Aunque no era ocasión de risas ni de burlas, porque los inquisidores estaban muy afligidos, todavía se rieron y se burlaron algo de la vanidosa y ridícula pretensión del lego. Tan extremada fue, no obstante, su pretensión, que al cabo cedieron los inquisidores y se verificó la entrevista.

-¿Cuántos Dioses hay? -preguntó el lego.Uno -contestó el clérigo.

-¿Y personas? -volvió a preguntar el lego.

-Una también -replicó el otro.

-Pues no, señor -dijo entonces el lego-: Las personas son tres, y sobre todo, como usted no tiene que mantenerlas, lo mismo le importa que sean tres que trescientas.
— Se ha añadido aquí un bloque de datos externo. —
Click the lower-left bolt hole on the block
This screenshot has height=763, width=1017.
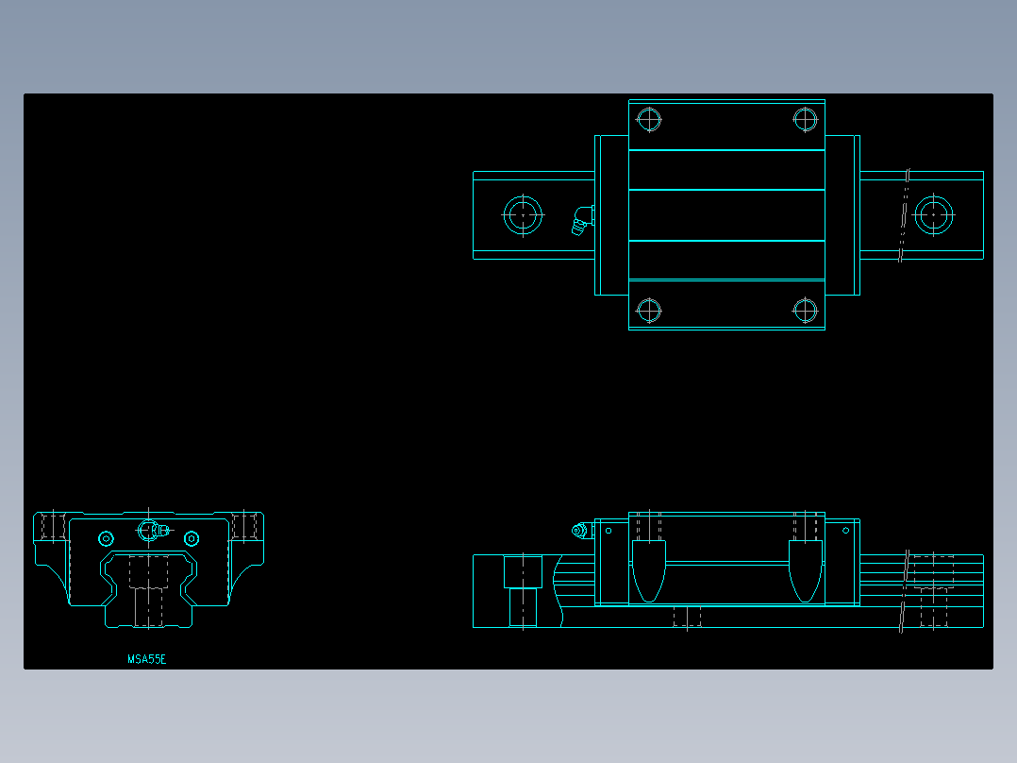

A razonamiento tan atinado el clérigo no tuvo nada que contestar, quedó plenamente convencido y prometió retractarse.

Cuando por toda Sevilla se supo la victoria del lego, el pueblo entusiasmado le creyó un bendito siervo de Dios que, valiéndose de su gracia, había hecho aquel estupendo milagro. La plebe entusiasta paseó al lego en triunfo por calles y por plazas. Al clérigo hereje arrepentido le pusieron en libertad. Los inquisidores, con lágrimas de alegría le abrazaban conmovidos. Se habían quitado de encima del corazón el enorme peso de tener que achicharrarle.

El Sr. Arzobispo se holgó también lo que no es decible y mandó cantar en la catedral un solemne Te Deum. Hasta hay quien asegura que, para mayor regocijo, los seises bailaron en aquella ocasión y tocaron las castañuelas.